▶ _Description of the task_
All of the data should be restated word for word.
Record excerpts Start Marker
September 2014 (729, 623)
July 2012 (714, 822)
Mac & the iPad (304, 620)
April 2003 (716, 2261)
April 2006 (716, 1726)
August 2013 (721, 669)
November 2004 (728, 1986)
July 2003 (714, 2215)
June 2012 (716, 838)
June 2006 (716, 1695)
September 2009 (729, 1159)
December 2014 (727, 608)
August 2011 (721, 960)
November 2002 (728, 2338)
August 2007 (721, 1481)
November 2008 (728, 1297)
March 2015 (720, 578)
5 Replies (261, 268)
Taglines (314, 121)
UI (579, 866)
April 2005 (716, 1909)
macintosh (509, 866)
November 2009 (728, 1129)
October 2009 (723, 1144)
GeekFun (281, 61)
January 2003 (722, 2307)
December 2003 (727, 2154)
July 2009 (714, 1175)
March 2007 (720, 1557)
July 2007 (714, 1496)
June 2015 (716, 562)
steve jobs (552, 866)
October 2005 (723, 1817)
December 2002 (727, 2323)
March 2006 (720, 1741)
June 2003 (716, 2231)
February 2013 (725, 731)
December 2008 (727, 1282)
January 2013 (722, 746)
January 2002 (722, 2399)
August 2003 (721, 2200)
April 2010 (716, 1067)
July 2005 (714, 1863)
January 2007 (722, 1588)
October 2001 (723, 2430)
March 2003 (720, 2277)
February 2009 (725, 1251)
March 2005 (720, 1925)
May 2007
Record excerpts End Marker
▶ _Exercise output_
September 2014 (729, 623)
July 2012 (714, 822)
Mac & the iPad (304, 620)
April 2003 (716, 2261)
April 2006 (716, 1726)
August 2013 (721, 669)
November 2004 (728, 1986)
July 2003 (714, 2215)
June 2012 (716, 838)
June 2006 (716, 1695)
September 2009 (729, 1159)
December 2014 (727, 608)
August 2011 (721, 960)
November 2002 (728, 2338)
August 2007 (721, 1481)
November 2008 (728, 1297)
March 2015 (720, 578)
5 Replies (261, 268)
Taglines (314, 121)
UI (579, 866)
April 2005 (716, 1909)
macintosh (509, 866)
November 2009 (728, 1129)
October 2009 (723, 1144)
GeekFun (281, 61)
January 2003 (722, 2307)
December 2003 (727, 2154)
July 2009 (714, 1175)
March 2007 (720, 1557)
July 2007 (714, 1496)
June 2015 (716, 562)
steve jobs (552, 866)
October 2005 (723, 1817)
December 2002 (727, 2323)
March 2006 (720, 1741)
June 2003 (716, 2231)
February 2013 (725, 731)
December 2008 (727, 1282)
January 2013 (722, 746)
January 2002 (722, 2399)
August 2003 (721, 2200)
April 2010 (716, 1067)
July 2005 (714, 1863)
January 2007 (722, 1588)
October 2001 (723, 2430)
March 2003 (720, 2277)
February 2009 (725, 1251)
March 2005 (720, 1925)
May 2007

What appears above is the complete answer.